Your plants will recover over the first three weeks of the flowering stage, but after that they won’t grow any more vegetation. If they get a little bushy again, you can lollipop them one more time. Then leave them alone to do their thing and grow the bud you want to harvest.
Monster Cropping
This is a training technique that involves cloning your plants. Regular clones, taken from a plant in the vegetative phase, will grow like a normal plant in a single stem. Monster cropping works differently. Instead of cutting from a plant in the vegetative phase, you take your clones from plants that are flowering. When you convert these clones back to the vegetative phase, they grow new stems from every bud site. Needless to say, that’s a lot more colas than you get with other clones.
For growers who are legally limited in the number of plants they can cultivate, monster cropping makes for huge plants in less time. Monster cropping is another great option to combine with ScrOG growing. It also cuts the need for a mother plant, which many people who prefer clones use. That saves space, time, and effort. You can just clone your most successful plants from every grow until you have a consistently great crop every time.
SOG
Sea of Green grows go the opposite direction of ScrOG operations. Instead of cultivating a few very large plants, a SOG grow uses many small plants. Ideally, you grow as many as one plant per square foot. You increase the number of colas by increasing the total number of plants, instead of by forcing your plants to grow more.
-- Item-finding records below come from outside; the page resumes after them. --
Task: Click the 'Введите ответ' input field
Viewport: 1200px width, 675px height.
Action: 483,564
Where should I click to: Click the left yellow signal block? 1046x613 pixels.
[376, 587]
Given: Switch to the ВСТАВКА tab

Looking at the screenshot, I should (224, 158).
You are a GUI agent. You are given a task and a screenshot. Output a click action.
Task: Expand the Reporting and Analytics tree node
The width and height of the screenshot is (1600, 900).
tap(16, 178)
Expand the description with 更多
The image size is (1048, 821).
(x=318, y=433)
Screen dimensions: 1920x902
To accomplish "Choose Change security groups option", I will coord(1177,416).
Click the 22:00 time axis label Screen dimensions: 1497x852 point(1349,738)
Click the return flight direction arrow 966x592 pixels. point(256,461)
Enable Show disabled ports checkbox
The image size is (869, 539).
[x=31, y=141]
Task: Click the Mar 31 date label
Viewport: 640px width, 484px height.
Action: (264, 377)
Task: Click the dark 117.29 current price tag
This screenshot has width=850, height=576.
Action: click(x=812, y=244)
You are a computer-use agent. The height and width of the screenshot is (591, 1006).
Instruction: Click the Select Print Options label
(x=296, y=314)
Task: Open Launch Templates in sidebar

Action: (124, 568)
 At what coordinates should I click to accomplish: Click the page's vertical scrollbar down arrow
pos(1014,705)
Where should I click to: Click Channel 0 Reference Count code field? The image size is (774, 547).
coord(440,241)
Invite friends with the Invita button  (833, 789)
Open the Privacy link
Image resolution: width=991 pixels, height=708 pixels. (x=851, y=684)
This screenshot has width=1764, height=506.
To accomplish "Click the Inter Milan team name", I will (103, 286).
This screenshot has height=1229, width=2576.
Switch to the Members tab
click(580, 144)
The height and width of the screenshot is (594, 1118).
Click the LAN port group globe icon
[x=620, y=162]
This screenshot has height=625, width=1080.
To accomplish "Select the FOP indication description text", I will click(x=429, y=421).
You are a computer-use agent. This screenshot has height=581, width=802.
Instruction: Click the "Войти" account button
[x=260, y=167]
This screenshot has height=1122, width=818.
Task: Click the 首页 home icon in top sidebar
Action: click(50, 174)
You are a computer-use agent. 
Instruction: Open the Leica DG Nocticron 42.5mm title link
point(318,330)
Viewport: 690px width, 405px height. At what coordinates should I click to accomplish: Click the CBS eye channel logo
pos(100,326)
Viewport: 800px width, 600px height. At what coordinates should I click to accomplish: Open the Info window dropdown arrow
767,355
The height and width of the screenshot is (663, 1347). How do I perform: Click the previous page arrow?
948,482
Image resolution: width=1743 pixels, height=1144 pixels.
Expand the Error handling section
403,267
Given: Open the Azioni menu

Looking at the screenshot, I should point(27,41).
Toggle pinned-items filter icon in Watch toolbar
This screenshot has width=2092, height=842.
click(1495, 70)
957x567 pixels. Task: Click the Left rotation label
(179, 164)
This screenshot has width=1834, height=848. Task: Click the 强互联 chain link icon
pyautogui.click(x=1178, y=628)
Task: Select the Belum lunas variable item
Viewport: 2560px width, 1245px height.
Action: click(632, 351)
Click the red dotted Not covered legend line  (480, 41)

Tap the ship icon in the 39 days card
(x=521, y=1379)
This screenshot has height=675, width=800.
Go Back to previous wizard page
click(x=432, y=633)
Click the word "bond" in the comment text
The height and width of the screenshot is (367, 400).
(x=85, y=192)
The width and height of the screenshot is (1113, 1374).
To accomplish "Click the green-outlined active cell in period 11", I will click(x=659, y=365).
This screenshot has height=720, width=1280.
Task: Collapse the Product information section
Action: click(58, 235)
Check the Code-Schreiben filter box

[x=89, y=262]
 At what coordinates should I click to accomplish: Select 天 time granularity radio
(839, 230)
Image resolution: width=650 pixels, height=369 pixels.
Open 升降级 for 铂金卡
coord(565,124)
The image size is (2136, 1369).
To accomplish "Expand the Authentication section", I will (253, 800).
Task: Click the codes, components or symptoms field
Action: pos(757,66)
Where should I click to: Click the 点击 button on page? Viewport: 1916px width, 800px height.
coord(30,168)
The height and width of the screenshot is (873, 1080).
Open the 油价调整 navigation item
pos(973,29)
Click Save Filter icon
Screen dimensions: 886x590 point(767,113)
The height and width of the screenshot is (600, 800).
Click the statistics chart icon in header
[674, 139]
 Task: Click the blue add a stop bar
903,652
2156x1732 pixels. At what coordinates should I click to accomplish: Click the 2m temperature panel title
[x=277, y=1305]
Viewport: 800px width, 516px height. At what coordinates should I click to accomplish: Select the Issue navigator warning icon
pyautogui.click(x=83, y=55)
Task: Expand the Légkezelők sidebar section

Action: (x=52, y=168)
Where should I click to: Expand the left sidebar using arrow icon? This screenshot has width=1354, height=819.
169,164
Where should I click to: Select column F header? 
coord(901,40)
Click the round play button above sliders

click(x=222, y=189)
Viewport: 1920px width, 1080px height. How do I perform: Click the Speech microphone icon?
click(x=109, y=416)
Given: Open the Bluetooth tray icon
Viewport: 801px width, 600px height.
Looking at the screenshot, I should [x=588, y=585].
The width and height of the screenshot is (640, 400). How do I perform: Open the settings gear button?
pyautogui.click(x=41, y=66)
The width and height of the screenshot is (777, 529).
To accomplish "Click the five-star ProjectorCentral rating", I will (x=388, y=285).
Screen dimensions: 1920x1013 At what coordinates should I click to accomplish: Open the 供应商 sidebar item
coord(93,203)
SOG grows are great if you’re trying to get to harvest quickly. Because you have so many plants in your space, you don’t want them to get big. You can switch to flowering in as few as three or four weeks. That’s half the length of a normal vegetative phase. If you’re impatient and can grow a lot of plants, SOG is a great training method for big yields quickly. It is also a solid option for small autoflower strains, since you don’t cut your plants.
Cannabis training is a broad topic. There are plenty of people with opinions on which methods work best. They’re almost all right, but only when it comes to their unique situation. The real “best” training method is the one that works with your plants and your space. The more you understand about cannabis in general, the easier your training choices will be.